Ia mengatakan, peserta nantinya didorong mengembangkan keterampilan yang diperoleh menjadi kegiatan ekonomi yang berkelanjutan. Dengan demikian, manfaat program diharapkan dapat dirasakan dalam jangka panjang dan membantu meningkatkan ekonomi keluarga.

“Kami ingin memfasilitasi mereka agar memiliki sumber pendapatan alternatif yang berkelanjutan, sehingga perlahan bisa mandiri dan tidak lagi sepenuhnya bergantung pada bantuan sosial semata,” ucapnya.

Selain aspek ekonomi, Cofiesa juga mengangkat persoalan lingkungan dengan memanfaatkan serabut kelapa yang selama ini belum diolah secara optimal. Limbah tersebut diarahkan menjadi bahan untuk produk seni dan kerajinan yang memiliki nilai guna dan nilai jual.

“Pemberdayaan ini memanfaatkan limbah sabut kelapa lokal untuk disulap menjadi produk seni dan bernilai ekonomi tinggi. Langkah ini secara langsung menjawab tantangan global yang tertuang dalam Sustainable Development Goals (SDGs),” ujarnya.

Menurut Anggun, pemanfaatan potensi lokal tersebut diharapkan dapat mempertemukan pemberdayaan masyarakat, kreativitas, kepedulian lingkungan, dan penguatan ekonomi dalam satu kegiatan.

Kegiatan perdana ditandai dengan penyerahan sarana produksi kepada kelompok ibu-ibu PKH Desa Pakuaji. Sarana tersebut akan digunakan untuk mendukung praktik pengolahan serabut kelapa menjadi berbagai produk kreatif.
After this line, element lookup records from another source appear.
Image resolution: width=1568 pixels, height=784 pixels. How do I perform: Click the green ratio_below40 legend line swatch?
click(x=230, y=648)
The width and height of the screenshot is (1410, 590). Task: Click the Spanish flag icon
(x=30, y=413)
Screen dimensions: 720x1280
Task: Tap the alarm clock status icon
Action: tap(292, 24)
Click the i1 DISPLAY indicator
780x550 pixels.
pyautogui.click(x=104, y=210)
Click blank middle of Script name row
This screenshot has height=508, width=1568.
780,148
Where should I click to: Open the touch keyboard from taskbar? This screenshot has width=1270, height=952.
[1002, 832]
Program Cofiesa selanjutnya dilaksanakan melalui pendampingan dan penguatan kapasitas masyarakat. Peserta tidak hanya diarahkan untuk membuat produk, tetapi juga belajar mengembangkan produk, mengelola kegiatan, dan membuka peluang pemasaran.

Program tersebut dipimpin Dr. Anggun Badu Kusuma, M.Pd., dosen Program Studi Pendidikan Matematika UMP. Tim PkM juga melibatkan Dr. Eko Muharudin, S.S., M.Pd. dari Program Studi Pendidikan Bahasa dan Sastra Indonesia serta Chumaedi Sugihandarji, M.Si. dari Program Studi Pendidikan Matematika.

Dua mahasiswa UMP turut terlibat, yakni Uswatun Khasanah dari Program Studi Pendidikan Matematika dan Arif Syah Putra dari Program Studi Teknik Kimia. Keterlibatan mahasiswa menjadi bagian dari pembelajaran berbasis pengalaman sekaligus mendukung kegiatan pemberdayaan masyarakat.

Melalui Cofiesa, UMP berupaya mengembangkan program pengabdian yang memanfaatkan potensi lokal sekaligus menjawab persoalan ekonomi dan lingkungan. Pengolahan serabut kelapa diharapkan dapat menjadi kegiatan produktif yang terus berkembang dan memberikan manfaat bagi masyarakat sasaran.

google-preference

Rekomendasi Berita

Berita Terbaru Lainnya

Memuat berita terbaru.....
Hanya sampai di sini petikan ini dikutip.